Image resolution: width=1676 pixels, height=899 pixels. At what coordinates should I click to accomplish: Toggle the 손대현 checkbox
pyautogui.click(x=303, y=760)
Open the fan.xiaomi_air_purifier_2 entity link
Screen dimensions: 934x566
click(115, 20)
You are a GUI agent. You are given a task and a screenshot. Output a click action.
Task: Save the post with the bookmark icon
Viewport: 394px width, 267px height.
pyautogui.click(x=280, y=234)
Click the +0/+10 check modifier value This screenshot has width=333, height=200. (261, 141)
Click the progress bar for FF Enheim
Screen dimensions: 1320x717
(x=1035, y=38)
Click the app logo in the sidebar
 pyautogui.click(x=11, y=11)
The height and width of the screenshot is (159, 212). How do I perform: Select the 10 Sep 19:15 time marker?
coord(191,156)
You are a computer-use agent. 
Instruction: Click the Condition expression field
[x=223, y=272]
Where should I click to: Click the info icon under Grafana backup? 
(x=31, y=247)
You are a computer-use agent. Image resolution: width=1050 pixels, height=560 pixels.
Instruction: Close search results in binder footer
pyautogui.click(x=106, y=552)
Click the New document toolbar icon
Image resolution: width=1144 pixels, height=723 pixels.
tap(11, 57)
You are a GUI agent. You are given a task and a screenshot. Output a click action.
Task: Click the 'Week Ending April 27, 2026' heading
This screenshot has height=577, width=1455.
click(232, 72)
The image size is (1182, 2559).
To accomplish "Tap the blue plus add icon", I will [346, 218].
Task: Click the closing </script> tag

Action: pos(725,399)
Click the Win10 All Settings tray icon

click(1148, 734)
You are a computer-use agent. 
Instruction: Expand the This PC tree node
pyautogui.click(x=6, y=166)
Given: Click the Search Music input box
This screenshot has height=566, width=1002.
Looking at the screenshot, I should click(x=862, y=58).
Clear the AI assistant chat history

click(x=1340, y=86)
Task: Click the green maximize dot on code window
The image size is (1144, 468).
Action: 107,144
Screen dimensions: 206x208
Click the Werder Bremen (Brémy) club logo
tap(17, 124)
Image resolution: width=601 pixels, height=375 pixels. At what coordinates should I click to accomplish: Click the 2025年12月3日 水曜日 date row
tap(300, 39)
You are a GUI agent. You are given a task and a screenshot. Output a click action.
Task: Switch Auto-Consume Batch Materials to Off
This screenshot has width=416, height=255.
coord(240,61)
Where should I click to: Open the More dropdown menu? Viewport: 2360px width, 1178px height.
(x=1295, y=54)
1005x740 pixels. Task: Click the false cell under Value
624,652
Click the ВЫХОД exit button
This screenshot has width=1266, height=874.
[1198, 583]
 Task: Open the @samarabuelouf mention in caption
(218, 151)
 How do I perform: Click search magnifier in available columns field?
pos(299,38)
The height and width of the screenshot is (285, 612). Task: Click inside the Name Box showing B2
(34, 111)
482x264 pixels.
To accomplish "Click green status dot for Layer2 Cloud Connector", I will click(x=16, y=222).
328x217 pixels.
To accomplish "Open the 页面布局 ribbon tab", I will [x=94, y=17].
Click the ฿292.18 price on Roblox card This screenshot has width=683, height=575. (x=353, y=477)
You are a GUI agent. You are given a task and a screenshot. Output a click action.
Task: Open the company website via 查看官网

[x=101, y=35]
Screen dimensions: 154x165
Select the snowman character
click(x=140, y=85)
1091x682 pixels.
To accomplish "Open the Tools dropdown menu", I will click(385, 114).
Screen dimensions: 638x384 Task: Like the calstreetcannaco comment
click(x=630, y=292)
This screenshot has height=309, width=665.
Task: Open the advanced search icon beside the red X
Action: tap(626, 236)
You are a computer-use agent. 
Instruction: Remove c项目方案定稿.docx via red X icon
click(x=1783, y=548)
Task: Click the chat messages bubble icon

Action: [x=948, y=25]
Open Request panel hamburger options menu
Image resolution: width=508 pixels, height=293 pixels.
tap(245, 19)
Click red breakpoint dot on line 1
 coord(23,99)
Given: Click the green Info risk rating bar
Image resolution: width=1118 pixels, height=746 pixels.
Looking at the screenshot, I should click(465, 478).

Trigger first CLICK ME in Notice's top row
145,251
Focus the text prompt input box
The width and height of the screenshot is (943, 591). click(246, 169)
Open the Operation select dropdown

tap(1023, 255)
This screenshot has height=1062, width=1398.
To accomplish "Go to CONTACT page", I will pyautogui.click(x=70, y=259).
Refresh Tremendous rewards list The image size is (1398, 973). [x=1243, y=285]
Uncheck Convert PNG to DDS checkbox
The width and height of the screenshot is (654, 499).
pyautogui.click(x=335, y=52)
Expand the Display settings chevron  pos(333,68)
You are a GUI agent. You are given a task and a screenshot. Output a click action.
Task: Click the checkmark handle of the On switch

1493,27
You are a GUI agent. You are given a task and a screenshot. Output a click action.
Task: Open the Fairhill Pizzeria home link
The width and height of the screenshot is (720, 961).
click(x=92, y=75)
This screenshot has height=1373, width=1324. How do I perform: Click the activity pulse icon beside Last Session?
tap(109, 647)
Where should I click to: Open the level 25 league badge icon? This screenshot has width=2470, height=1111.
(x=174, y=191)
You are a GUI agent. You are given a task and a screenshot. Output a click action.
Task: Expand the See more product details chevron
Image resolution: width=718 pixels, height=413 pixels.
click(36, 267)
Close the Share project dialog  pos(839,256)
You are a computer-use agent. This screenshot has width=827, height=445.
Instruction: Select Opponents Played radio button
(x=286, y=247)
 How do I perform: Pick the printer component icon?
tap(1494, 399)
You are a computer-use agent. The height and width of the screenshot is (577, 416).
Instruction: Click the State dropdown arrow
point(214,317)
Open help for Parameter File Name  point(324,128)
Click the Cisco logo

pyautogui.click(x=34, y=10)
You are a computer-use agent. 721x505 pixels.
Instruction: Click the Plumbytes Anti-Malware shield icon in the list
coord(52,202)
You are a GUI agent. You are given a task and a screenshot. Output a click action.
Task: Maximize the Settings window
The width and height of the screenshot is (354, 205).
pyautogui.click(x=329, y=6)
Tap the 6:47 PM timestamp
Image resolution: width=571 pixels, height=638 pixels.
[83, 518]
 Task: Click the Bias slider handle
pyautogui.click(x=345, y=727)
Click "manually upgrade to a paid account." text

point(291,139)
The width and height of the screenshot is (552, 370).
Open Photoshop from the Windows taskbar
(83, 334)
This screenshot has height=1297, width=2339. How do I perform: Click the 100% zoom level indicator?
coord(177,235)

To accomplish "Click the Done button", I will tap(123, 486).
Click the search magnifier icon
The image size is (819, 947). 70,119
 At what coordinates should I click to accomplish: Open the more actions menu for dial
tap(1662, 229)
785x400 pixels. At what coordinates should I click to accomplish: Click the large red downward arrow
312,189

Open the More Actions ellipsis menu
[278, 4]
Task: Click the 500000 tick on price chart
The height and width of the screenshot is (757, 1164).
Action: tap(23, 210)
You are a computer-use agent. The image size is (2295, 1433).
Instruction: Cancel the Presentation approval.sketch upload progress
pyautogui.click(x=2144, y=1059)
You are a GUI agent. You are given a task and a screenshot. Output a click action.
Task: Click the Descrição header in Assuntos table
+-------+
**THE EXERCISE**
Put every line of the records above into a numbered list, leaving out the blank lines.

**COMPLETE OUTPUT**
1. Image resolution: width=1676 pixels, height=899 pixels. At what coordinates should I click to accomplish: Toggle the 손대현 checkbox
2. pyautogui.click(x=303, y=760)
3. Open the fan.xiaomi_air_purifier_2 entity link
4. Screen dimensions: 934x566
5. click(115, 20)
6. You are a GUI agent. You are given a task and a screenshot. Output a click action.
7. Task: Save the post with the bookmark icon
8. Viewport: 394px width, 267px height.
9. pyautogui.click(x=280, y=234)
10. Click the +0/+10 check modifier value This screenshot has width=333, height=200. (261, 141)
11. Click the progress bar for FF Enheim
12. Screen dimensions: 1320x717
13. (x=1035, y=38)
14. Click the app logo in the sidebar
15.  pyautogui.click(x=11, y=11)
16. The height and width of the screenshot is (159, 212). How do I perform: Select the 10 Sep 19:15 time marker?
17. coord(191,156)
18. You are a computer-use agent. 
19. Instruction: Click the Condition expression field
20. [x=223, y=272]
21. Where should I click to: Click the info icon under Grafana backup? 
22. (x=31, y=247)
23. You are a computer-use agent. Image resolution: width=1050 pixels, height=560 pixels.
24. Instruction: Close search results in binder footer
25. pyautogui.click(x=106, y=552)
26. Click the New document toolbar icon
27. Image resolution: width=1144 pixels, height=723 pixels.
28. tap(11, 57)
29. You are a GUI agent. You are given a task and a screenshot. Output a click action.
30. Task: Click the 'Week Ending April 27, 2026' heading
31. This screenshot has height=577, width=1455.
32. click(232, 72)
33. The image size is (1182, 2559).
34. To accomplish "Tap the blue plus add icon", I will [346, 218].
35. Task: Click the closing </script> tag
36. Action: pos(725,399)
37. Click the Win10 All Settings tray icon
38. click(1148, 734)
39. You are a computer-use agent. 
40. Instruction: Expand the This PC tree node
41. pyautogui.click(x=6, y=166)
42. Given: Click the Search Music input box
43. This screenshot has height=566, width=1002.
44. Looking at the screenshot, I should click(x=862, y=58).
45. Clear the AI assistant chat history
46. click(x=1340, y=86)
47. Task: Click the green maximize dot on code window
48. The image size is (1144, 468).
49. Action: 107,144
50. Screen dimensions: 206x208
51. Click the Werder Bremen (Brémy) club logo
52. tap(17, 124)
53. Image resolution: width=601 pixels, height=375 pixels. At what coordinates should I click to accomplish: Click the 2025年12月3日 水曜日 date row
54. tap(300, 39)
55. You are a GUI agent. You are given a task and a screenshot. Output a click action.
56. Task: Switch Auto-Consume Batch Materials to Off
57. This screenshot has width=416, height=255.
58. coord(240,61)
59. Where should I click to: Open the More dropdown menu? Viewport: 2360px width, 1178px height.
60. (x=1295, y=54)
61. 1005x740 pixels. Task: Click the false cell under Value
62. 624,652
63. Click the ВЫХОД exit button
64. This screenshot has width=1266, height=874.
65. [1198, 583]
66.  Task: Open the @samarabuelouf mention in caption
67. (218, 151)
68.  How do I perform: Click search magnifier in available columns field?
69. pos(299,38)
70. The height and width of the screenshot is (285, 612). Task: Click inside the Name Box showing B2
71. (34, 111)
72. 482x264 pixels.
73. To accomplish "Click green status dot for Layer2 Cloud Connector", I will click(x=16, y=222).
74. 328x217 pixels.
75. To accomplish "Open the 页面布局 ribbon tab", I will [x=94, y=17].
76. Click the ฿292.18 price on Roblox card This screenshot has width=683, height=575. (x=353, y=477)
77. You are a GUI agent. You are given a task and a screenshot. Output a click action.
78. Task: Open the company website via 查看官网
79. [x=101, y=35]
80. Screen dimensions: 154x165
81. Select the snowman character
82. click(x=140, y=85)
83. 1091x682 pixels.
84. To accomplish "Open the Tools dropdown menu", I will click(385, 114).
85. Screen dimensions: 638x384 Task: Like the calstreetcannaco comment
86. click(x=630, y=292)
87. This screenshot has height=309, width=665.
88. Task: Open the advanced search icon beside the red X
89. Action: tap(626, 236)
90. You are a computer-use agent. 
91. Instruction: Remove c项目方案定稿.docx via red X icon
92. click(x=1783, y=548)
93. Task: Click the chat messages bubble icon
94. Action: [x=948, y=25]
95. Open Request panel hamburger options menu
96. Image resolution: width=508 pixels, height=293 pixels.
97. tap(245, 19)
98. Click red breakpoint dot on line 1
99.  coord(23,99)
100. Given: Click the green Info risk rating bar
101. Image resolution: width=1118 pixels, height=746 pixels.
102. Looking at the screenshot, I should click(465, 478).
103. Trigger first CLICK ME in Notice's top row
104. 145,251
105. Focus the text prompt input box
106. The width and height of the screenshot is (943, 591). click(246, 169)
107. Open the Operation select dropdown
108. tap(1023, 255)
109. This screenshot has height=1062, width=1398.
110. To accomplish "Go to CONTACT page", I will pyautogui.click(x=70, y=259).
111. Refresh Tremendous rewards list The image size is (1398, 973). [x=1243, y=285]
112. Uncheck Convert PNG to DDS checkbox
113. The width and height of the screenshot is (654, 499).
114. pyautogui.click(x=335, y=52)
115. Expand the Display settings chevron  pos(333,68)
116. You are a GUI agent. You are given a task and a screenshot. Output a click action.
117. Task: Click the checkmark handle of the On switch
118. 1493,27
119. You are a GUI agent. You are given a task and a screenshot. Output a click action.
120. Task: Open the Fairhill Pizzeria home link
121. The width and height of the screenshot is (720, 961).
122. click(x=92, y=75)
123. This screenshot has height=1373, width=1324. How do I perform: Click the activity pulse icon beside Last Session?
124. tap(109, 647)
125. Where should I click to: Open the level 25 league badge icon? This screenshot has width=2470, height=1111.
126. (x=174, y=191)
127. You are a GUI agent. You are given a task and a screenshot. Output a click action.
128. Task: Expand the See more product details chevron
129. Image resolution: width=718 pixels, height=413 pixels.
130. click(36, 267)
131. Close the Share project dialog  pos(839,256)
132. You are a computer-use agent. This screenshot has width=827, height=445.
133. Instruction: Select Opponents Played radio button
134. (x=286, y=247)
135.  How do I perform: Pick the printer component icon?
136. tap(1494, 399)
137. You are a computer-use agent. The height and width of the screenshot is (577, 416).
138. Instruction: Click the State dropdown arrow
139. point(214,317)
140. Open help for Parameter File Name  point(324,128)
141. Click the Cisco logo
142. pyautogui.click(x=34, y=10)
143. You are a computer-use agent. 721x505 pixels.
144. Instruction: Click the Plumbytes Anti-Malware shield icon in the list
145. coord(52,202)
146. You are a GUI agent. You are given a task and a screenshot. Output a click action.
147. Task: Maximize the Settings window
148. The width and height of the screenshot is (354, 205).
149. pyautogui.click(x=329, y=6)
150. Tap the 6:47 PM timestamp
151. Image resolution: width=571 pixels, height=638 pixels.
152. [83, 518]
153.  Task: Click the Bias slider handle
154. pyautogui.click(x=345, y=727)
155. Click "manually upgrade to a paid account." text
156. point(291,139)
157. The width and height of the screenshot is (552, 370).
158. Open Photoshop from the Windows taskbar
159. (83, 334)
160. This screenshot has height=1297, width=2339. How do I perform: Click the 100% zoom level indicator?
161. coord(177,235)
162. To accomplish "Click the Done button", I will tap(123, 486).
163. Click the search magnifier icon
164. The image size is (819, 947). 70,119
165.  At what coordinates should I click to accomplish: Open the more actions menu for dial
166. tap(1662, 229)
167. 785x400 pixels. At what coordinates should I click to accomplish: Click the large red downward arrow
168. 312,189
169. Open the More Actions ellipsis menu
170. [278, 4]
171. Task: Click the 500000 tick on price chart
172. The height and width of the screenshot is (757, 1164).
173. Action: tap(23, 210)
174. You are a computer-use agent. The image size is (2295, 1433).
175. Instruction: Cancel the Presentation approval.sketch upload progress
176. pyautogui.click(x=2144, y=1059)
177. You are a GUI agent. You are given a task and a screenshot. Output a click action.
178. Task: Click the Descrição header in Assuntos table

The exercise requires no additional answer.